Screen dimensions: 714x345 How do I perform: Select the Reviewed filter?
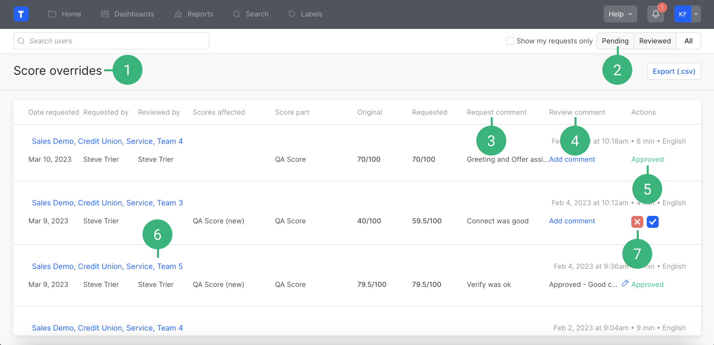tap(655, 41)
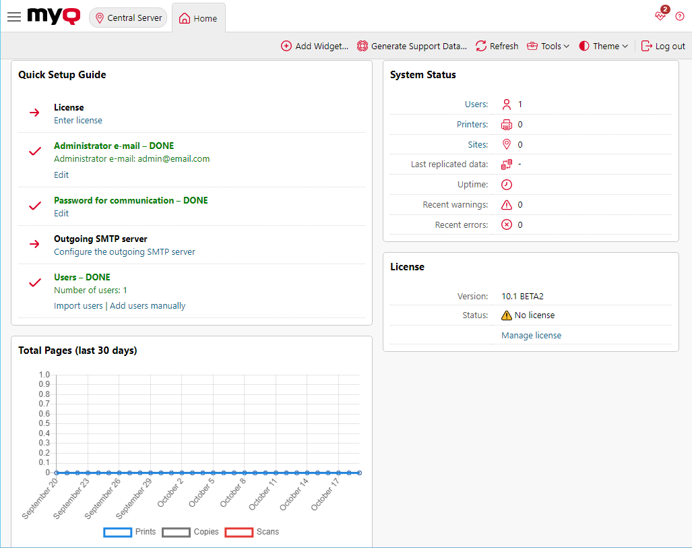This screenshot has width=692, height=548.
Task: Click the MyQ logo
Action: pos(53,16)
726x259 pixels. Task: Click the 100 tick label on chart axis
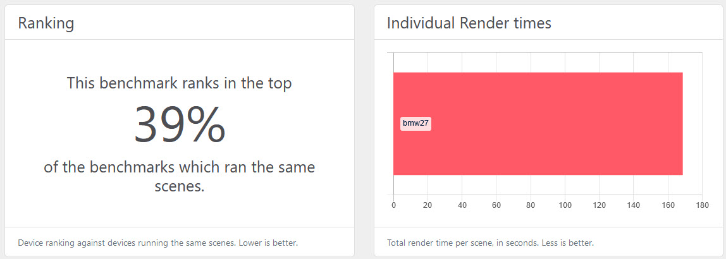tap(565, 205)
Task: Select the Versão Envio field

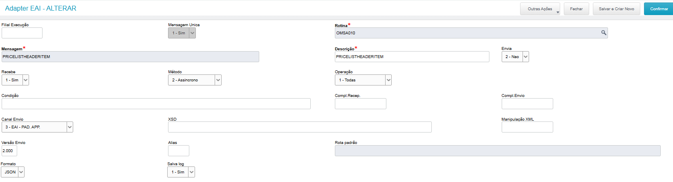Action: pyautogui.click(x=9, y=151)
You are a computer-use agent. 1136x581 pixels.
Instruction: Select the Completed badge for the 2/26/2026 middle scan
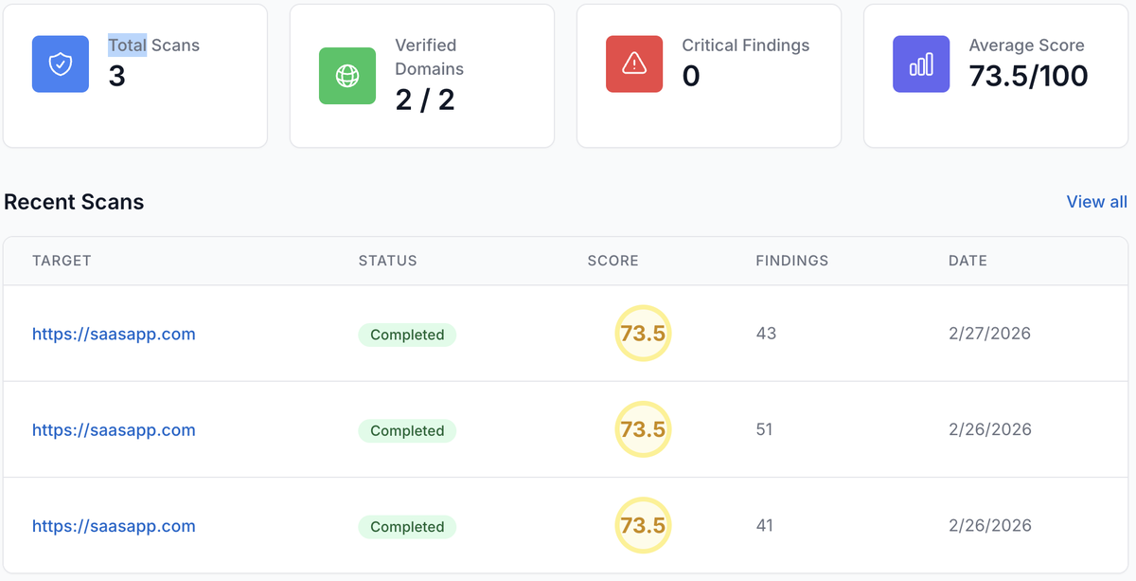[407, 429]
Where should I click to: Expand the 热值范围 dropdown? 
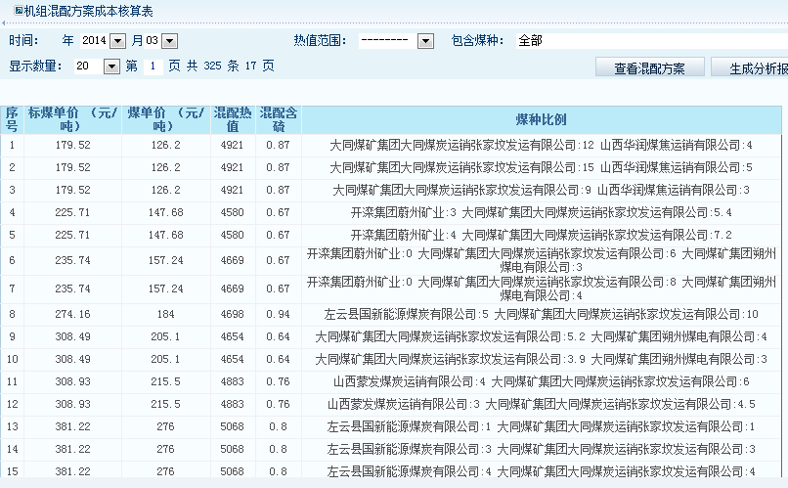(x=425, y=41)
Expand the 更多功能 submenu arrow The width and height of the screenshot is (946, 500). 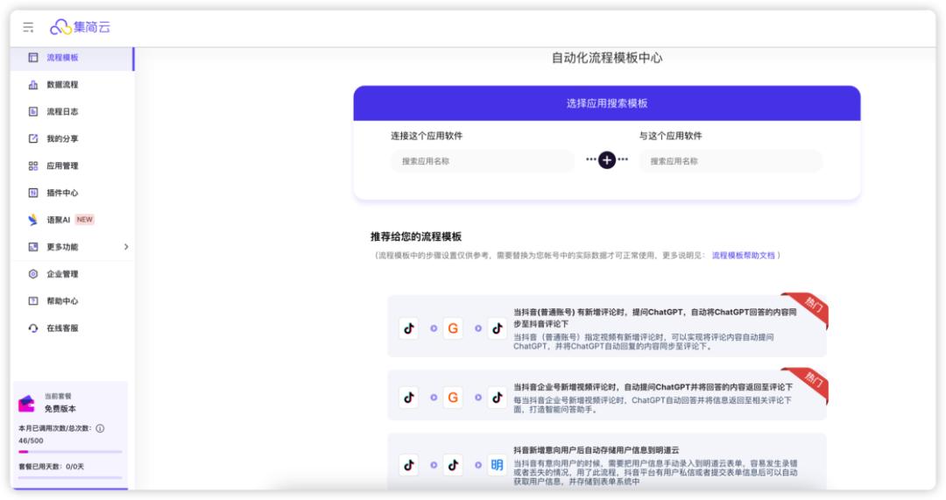125,247
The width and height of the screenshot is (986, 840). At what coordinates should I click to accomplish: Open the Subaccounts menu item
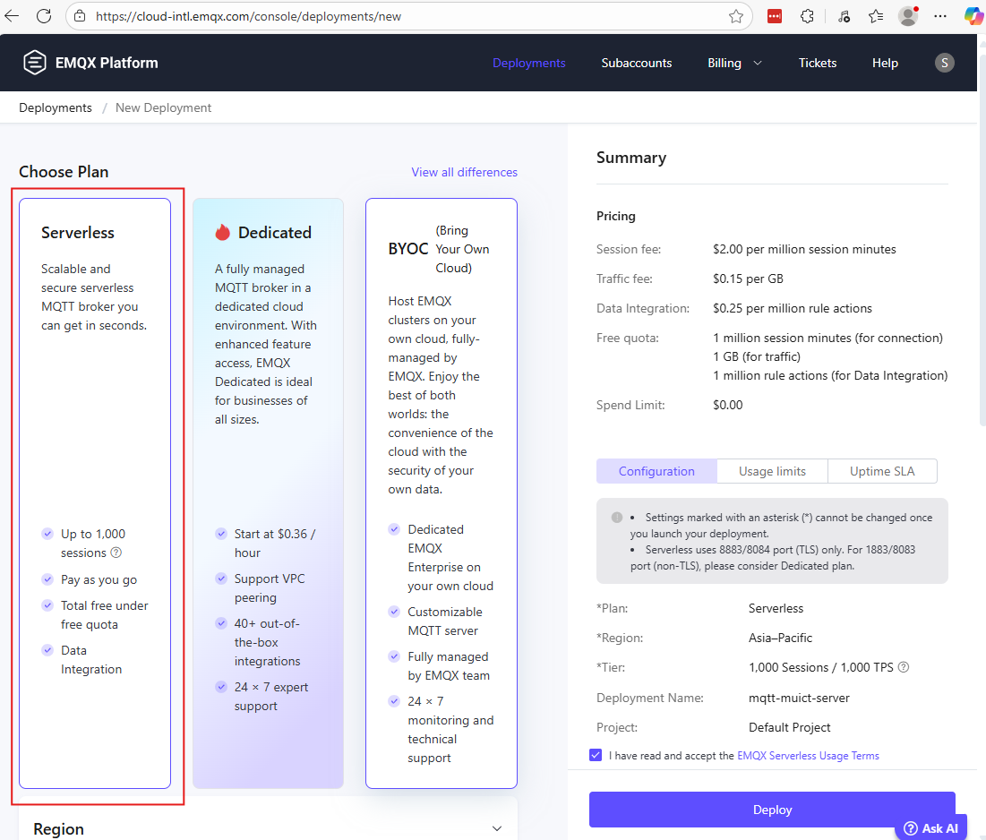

* * * *

(Your objective)
Could you please write out exactly the lines from the start of the entries above through the line that holds "You are a computer-use", both included, with no pictures?

(Answer to the exercise)
Screen dimensions: 714x345 How do I perform: Select the Reviewed filter?
tap(655, 41)
This screenshot has width=692, height=548.
Task: Click the MyQ logo
Action: pos(53,16)
726x259 pixels. Task: Click the 100 tick label on chart axis
tap(565, 205)
Task: Select the Versão Envio field

Action: pyautogui.click(x=9, y=151)
You are a computer-use agent. 1136x581 pixels.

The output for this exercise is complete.